### 原始文档:
☆ ☆ ☆

MyModel.Anchors = MyModel._generate_anchors()

def save_tensor(tensor, path):
    """儲存 tensor 物件到檔案"""
    torch.save(tensor, gzip.GzipFile(path, "wb"))

def load_tensor(path):
    """從檔案讀取 tensor 物件"""
    return torch.load(gzip.GzipFile(path, "rb"))

def calc_resize_parameters(sw, sh):
    """計算縮放圖片的引數"""
    sw_new, sh_new = sw, sh
    dw, dh = IMAGE_SIZE
    pad_w, pad_h = 0, 0
    if sw / sh < dw / dh:
        sw_new = int(dw / dh * sh)
        pad_w = (sw_new - sw) // 2 # 填充左右
    else:
        sh_new = int(dh / dw * sw)
        pad_h = (sh_new - sh) // 2 # 填充上下
    return sw_new, sh_new, pad_w, pad_h

def resize_image(img):
    """縮放圖片，比例不一致時填充"""
    sw, sh = img.size
    sw_new, sh_new, pad_w, pad_h = calc_resize_parameters(sw, sh)
    img_new = Image.new("RGB", (sw_new, sh_new))
    img_new.paste(img, (pad_w, pad_h))

☆ ☆ ☆

### 挑战 1:
将原始文档中的“縮放圖片，比例不一致時填充”一句译成英文。
### 挑战 2:
重写原始文档中从“sw_new, sh_new = sw, sh”到“int(dh / dw * sw)”的部分，并将其中的“pad_w”重命名为“padding_w”。

### 提供的数据:
☆ ☆ ☆

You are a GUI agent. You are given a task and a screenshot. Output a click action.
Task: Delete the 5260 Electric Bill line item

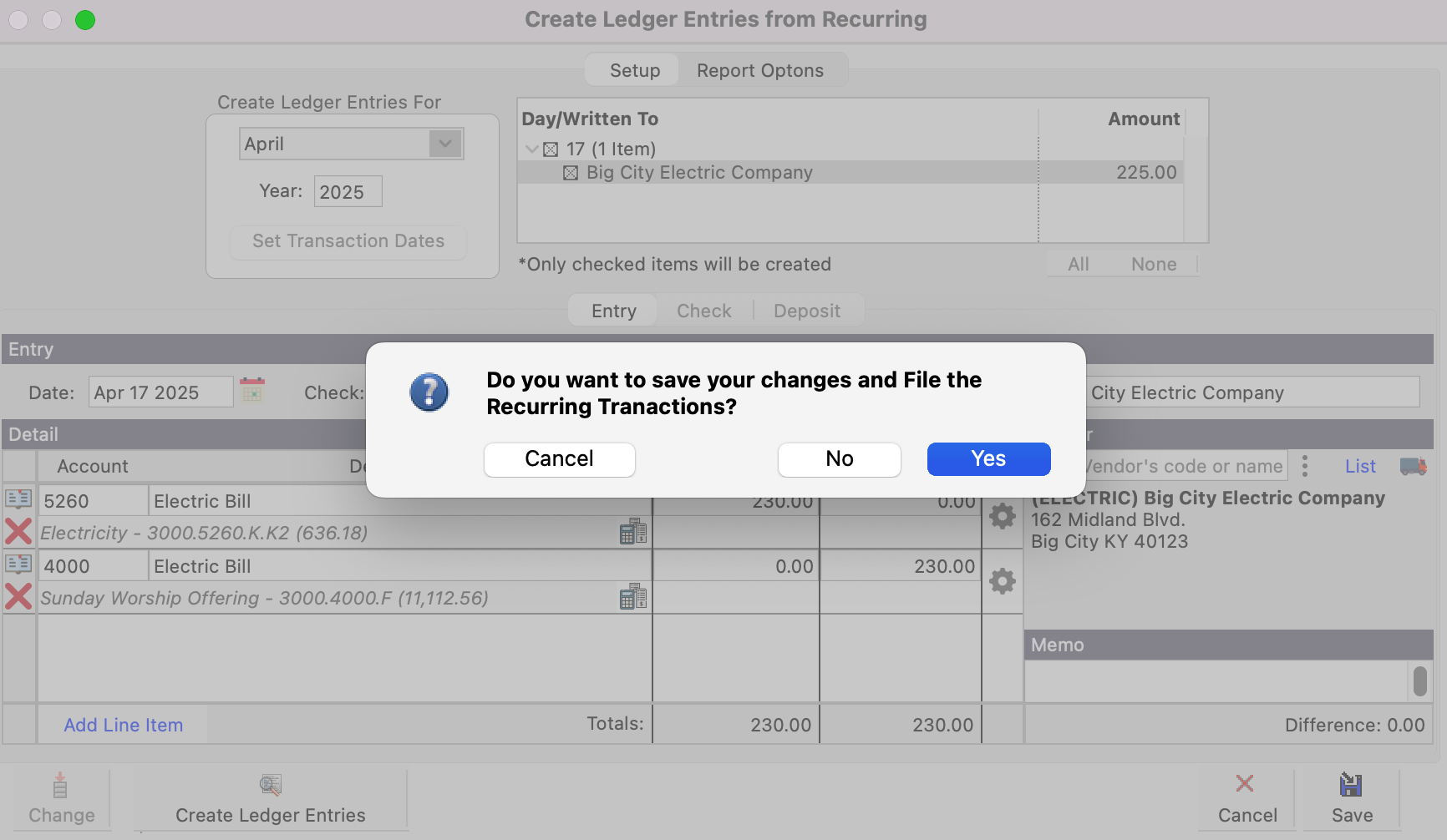click(x=18, y=532)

☆ ☆ ☆

### 答案 1:
Resize the image, padding it when the aspect ratios don't match.

### 答案 2:
sw_new, sh_new = sw, sh
    dw, dh = IMAGE_SIZE
    padding_w, pad_h = 0, 0
    if sw / sh < dw / dh:
        sw_new = int(dw / dh * sh)
        padding_w = (sw_new - sw) // 2 # 填充左右
    else:
        sh_new = int(dh / dw * sw)